▸ **Task**:
Extract the material from the line containing "For every named target in this 1024×1255" through the line containing "MERCHANDISE (278, 213)", including both of those lines, and reproduce it exactly.

---------- Information supplied ----------

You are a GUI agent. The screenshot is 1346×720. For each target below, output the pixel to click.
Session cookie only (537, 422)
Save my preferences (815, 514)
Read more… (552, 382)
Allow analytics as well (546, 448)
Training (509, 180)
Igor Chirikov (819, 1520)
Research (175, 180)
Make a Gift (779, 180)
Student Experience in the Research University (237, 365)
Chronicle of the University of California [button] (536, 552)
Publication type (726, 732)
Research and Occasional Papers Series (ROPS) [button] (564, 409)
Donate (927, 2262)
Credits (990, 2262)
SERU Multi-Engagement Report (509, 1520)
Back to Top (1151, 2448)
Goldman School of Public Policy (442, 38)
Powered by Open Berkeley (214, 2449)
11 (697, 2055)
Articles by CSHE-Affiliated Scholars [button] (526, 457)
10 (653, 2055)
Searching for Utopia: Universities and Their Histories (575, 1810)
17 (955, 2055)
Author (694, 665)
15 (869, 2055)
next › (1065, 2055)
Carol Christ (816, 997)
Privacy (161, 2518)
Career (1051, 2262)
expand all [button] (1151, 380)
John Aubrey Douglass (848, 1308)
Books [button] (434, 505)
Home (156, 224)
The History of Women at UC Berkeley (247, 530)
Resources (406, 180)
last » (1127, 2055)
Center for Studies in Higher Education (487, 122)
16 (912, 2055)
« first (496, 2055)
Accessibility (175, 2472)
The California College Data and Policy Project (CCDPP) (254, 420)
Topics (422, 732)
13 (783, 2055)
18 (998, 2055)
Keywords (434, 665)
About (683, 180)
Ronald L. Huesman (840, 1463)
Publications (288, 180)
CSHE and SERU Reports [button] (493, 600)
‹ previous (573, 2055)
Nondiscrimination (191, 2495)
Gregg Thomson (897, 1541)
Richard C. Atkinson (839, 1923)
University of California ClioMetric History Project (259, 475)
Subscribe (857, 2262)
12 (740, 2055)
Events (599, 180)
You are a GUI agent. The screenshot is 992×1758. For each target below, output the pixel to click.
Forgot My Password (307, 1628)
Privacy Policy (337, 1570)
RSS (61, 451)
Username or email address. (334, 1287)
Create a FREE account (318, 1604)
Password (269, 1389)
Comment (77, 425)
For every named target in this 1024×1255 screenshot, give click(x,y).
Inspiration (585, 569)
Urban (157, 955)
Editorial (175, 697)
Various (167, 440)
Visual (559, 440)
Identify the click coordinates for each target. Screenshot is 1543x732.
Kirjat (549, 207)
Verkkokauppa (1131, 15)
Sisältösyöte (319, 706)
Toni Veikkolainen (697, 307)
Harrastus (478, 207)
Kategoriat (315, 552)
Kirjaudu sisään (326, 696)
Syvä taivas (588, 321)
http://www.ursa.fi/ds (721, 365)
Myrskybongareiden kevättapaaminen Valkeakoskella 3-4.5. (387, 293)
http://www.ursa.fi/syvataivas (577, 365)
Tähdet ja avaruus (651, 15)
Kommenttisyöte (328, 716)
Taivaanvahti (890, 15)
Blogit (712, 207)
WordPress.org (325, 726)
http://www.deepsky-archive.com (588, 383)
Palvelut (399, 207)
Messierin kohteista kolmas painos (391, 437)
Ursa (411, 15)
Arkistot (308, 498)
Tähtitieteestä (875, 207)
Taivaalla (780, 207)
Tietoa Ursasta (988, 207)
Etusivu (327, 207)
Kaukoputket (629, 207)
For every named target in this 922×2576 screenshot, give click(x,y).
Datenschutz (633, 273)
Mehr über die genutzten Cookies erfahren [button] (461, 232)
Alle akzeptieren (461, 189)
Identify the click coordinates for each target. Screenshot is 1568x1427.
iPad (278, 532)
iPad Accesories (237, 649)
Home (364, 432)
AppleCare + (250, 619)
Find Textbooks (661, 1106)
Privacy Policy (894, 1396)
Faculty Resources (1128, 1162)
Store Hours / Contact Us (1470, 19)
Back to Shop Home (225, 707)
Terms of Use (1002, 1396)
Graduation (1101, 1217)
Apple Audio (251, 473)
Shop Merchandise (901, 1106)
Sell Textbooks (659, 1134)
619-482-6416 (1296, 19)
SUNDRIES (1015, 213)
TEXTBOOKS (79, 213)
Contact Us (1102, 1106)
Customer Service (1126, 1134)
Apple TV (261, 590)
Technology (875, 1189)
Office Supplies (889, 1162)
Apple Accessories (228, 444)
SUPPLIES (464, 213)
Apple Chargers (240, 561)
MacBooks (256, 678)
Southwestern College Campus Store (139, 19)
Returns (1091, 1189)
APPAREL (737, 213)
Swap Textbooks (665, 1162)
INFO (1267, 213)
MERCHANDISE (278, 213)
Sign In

----------

▸ **Complete response**:
For every named target in this 1024×1255 screenshot, give click(x,y).
Inspiration (585, 569)
Urban (157, 955)
Editorial (175, 697)
Various (167, 440)
Visual (559, 440)
Identify the click coordinates for each target. Screenshot is 1543x732.
Kirjat (549, 207)
Verkkokauppa (1131, 15)
Sisältösyöte (319, 706)
Toni Veikkolainen (697, 307)
Harrastus (478, 207)
Kategoriat (315, 552)
Kirjaudu sisään (326, 696)
Syvä taivas (588, 321)
http://www.ursa.fi/ds (721, 365)
Myrskybongareiden kevättapaaminen Valkeakoskella 3-4.5. (387, 293)
http://www.ursa.fi/syvataivas (577, 365)
Tähdet ja avaruus (651, 15)
Kommenttisyöte (328, 716)
Taivaanvahti (890, 15)
Blogit (712, 207)
WordPress.org (325, 726)
http://www.deepsky-archive.com (588, 383)
Palvelut (399, 207)
Messierin kohteista kolmas painos (391, 437)
Ursa (411, 15)
Arkistot (308, 498)
Tähtitieteestä (875, 207)
Taivaalla (780, 207)
Tietoa Ursasta (988, 207)
Etusivu (327, 207)
Kaukoputket (629, 207)
For every named target in this 922×2576 screenshot, give click(x,y).
Datenschutz (633, 273)
Mehr über die genutzten Cookies erfahren [button] (461, 232)
Alle akzeptieren (461, 189)
Identify the click coordinates for each target. Screenshot is 1568x1427.
iPad (278, 532)
iPad Accesories (237, 649)
Home (364, 432)
AppleCare + (250, 619)
Find Textbooks (661, 1106)
Privacy Policy (894, 1396)
Faculty Resources (1128, 1162)
Store Hours / Contact Us (1470, 19)
Back to Shop Home (225, 707)
Terms of Use (1002, 1396)
Graduation (1101, 1217)
Apple Audio (251, 473)
Shop Merchandise (901, 1106)
Sell Textbooks (659, 1134)
619-482-6416 (1296, 19)
SUNDRIES (1015, 213)
TEXTBOOKS (79, 213)
Contact Us (1102, 1106)
Customer Service (1126, 1134)
Apple TV (261, 590)
Technology (875, 1189)
Office Supplies (889, 1162)
Apple Accessories (228, 444)
SUPPLIES (464, 213)
Apple Chargers (240, 561)
MacBooks (256, 678)
Southwestern College Campus Store (139, 19)
Returns (1091, 1189)
APPAREL (737, 213)
Swap Textbooks (665, 1162)
INFO (1267, 213)
MERCHANDISE (278, 213)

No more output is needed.